§ **Dataset content**:
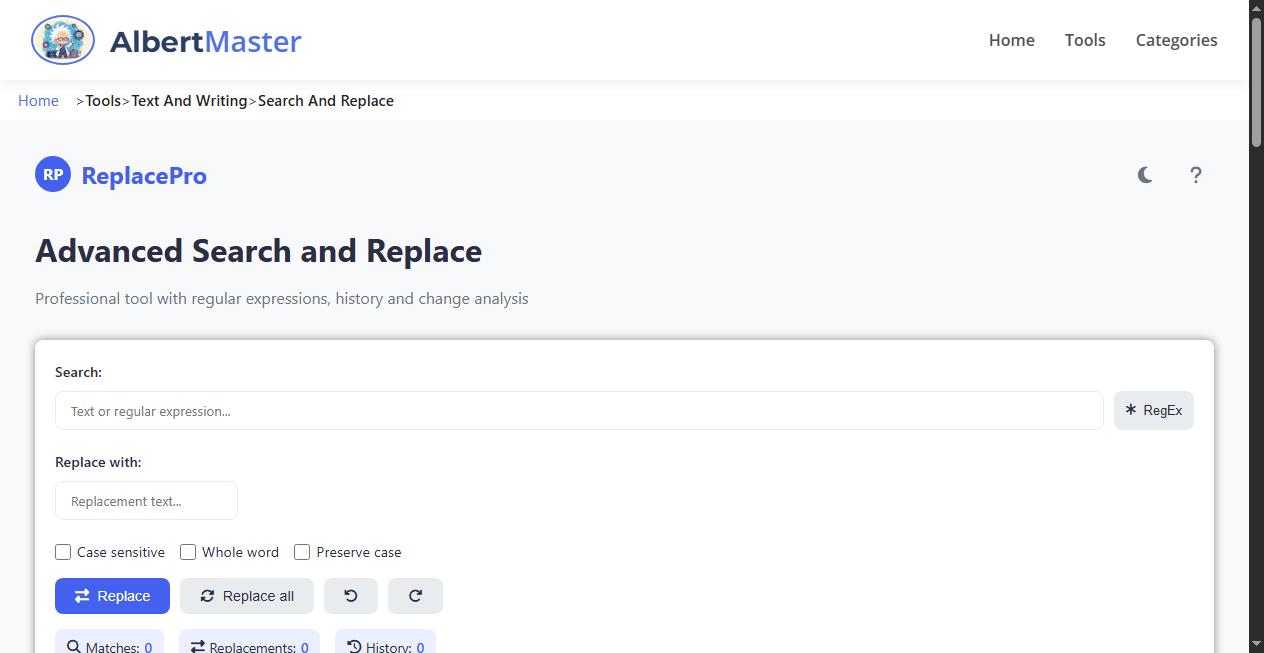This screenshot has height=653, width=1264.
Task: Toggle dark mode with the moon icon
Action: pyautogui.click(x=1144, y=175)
---
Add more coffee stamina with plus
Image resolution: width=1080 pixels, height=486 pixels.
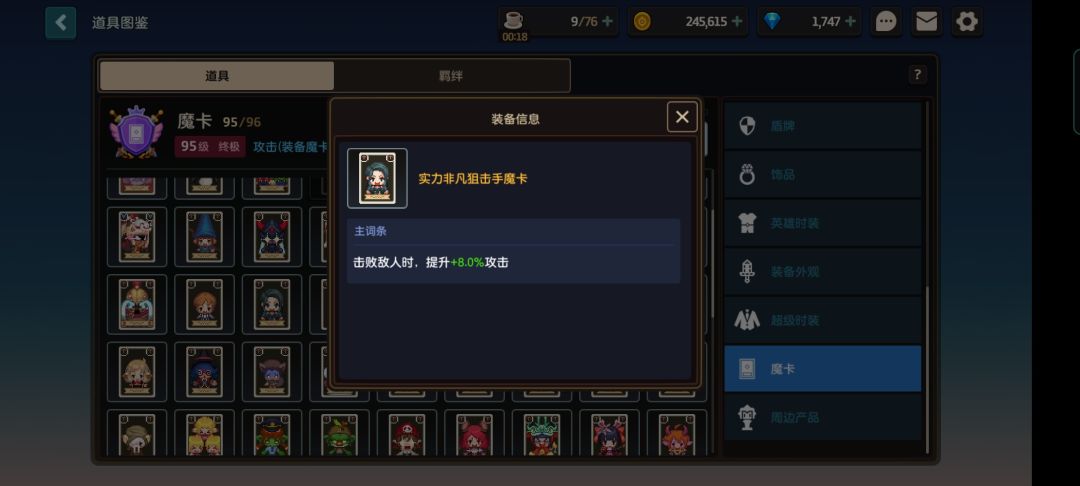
==
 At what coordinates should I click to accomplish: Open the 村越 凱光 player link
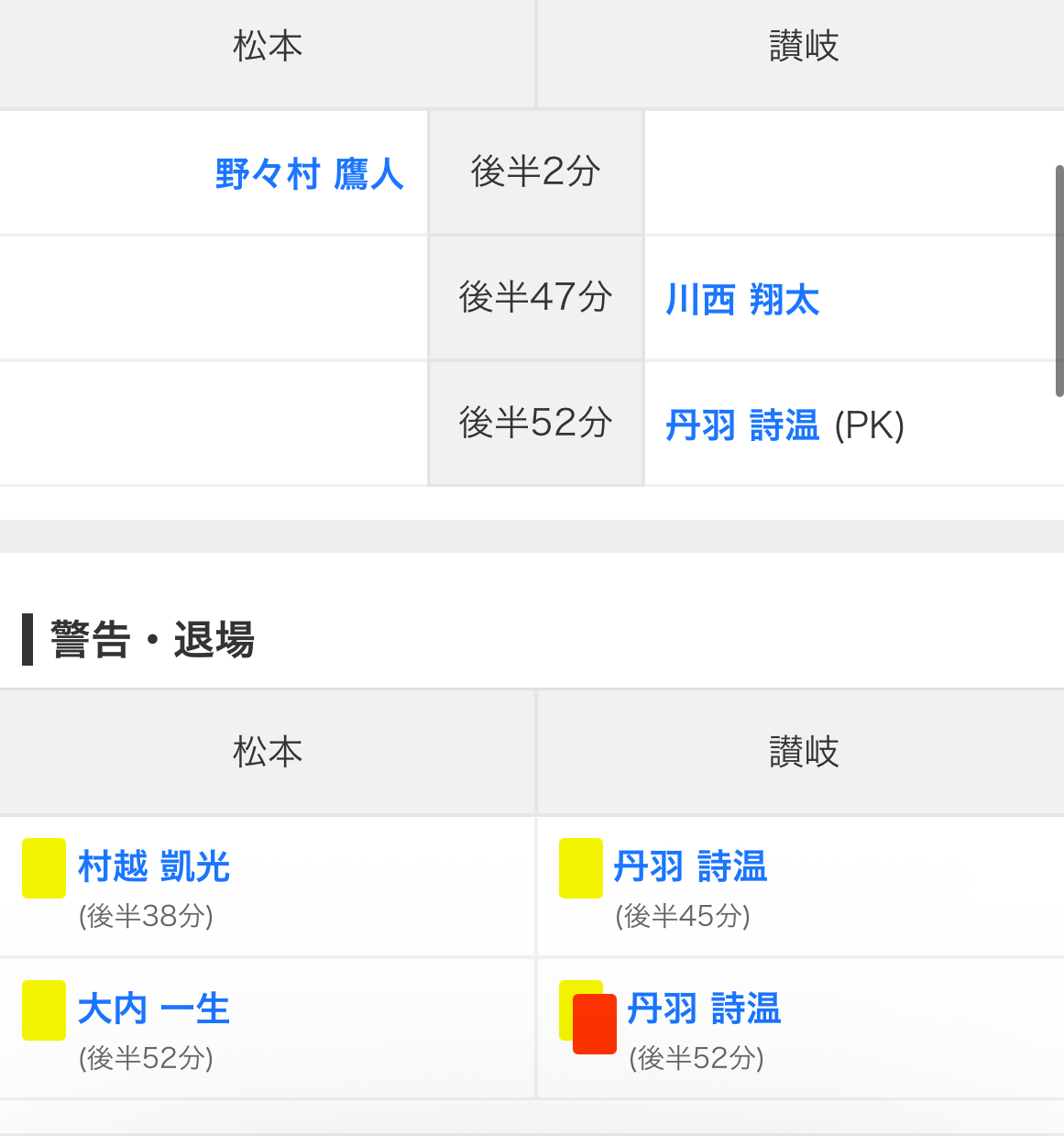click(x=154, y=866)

§ **What is being asked**: In the listing above, locate the line containing "Add more coffee stamina with plus" and the line containing "Image resolution: width=1080", then transcribe both and every line between them verbatim.

§ **Answer space**:
Add more coffee stamina with plus
Image resolution: width=1080 pixels, height=486 pixels.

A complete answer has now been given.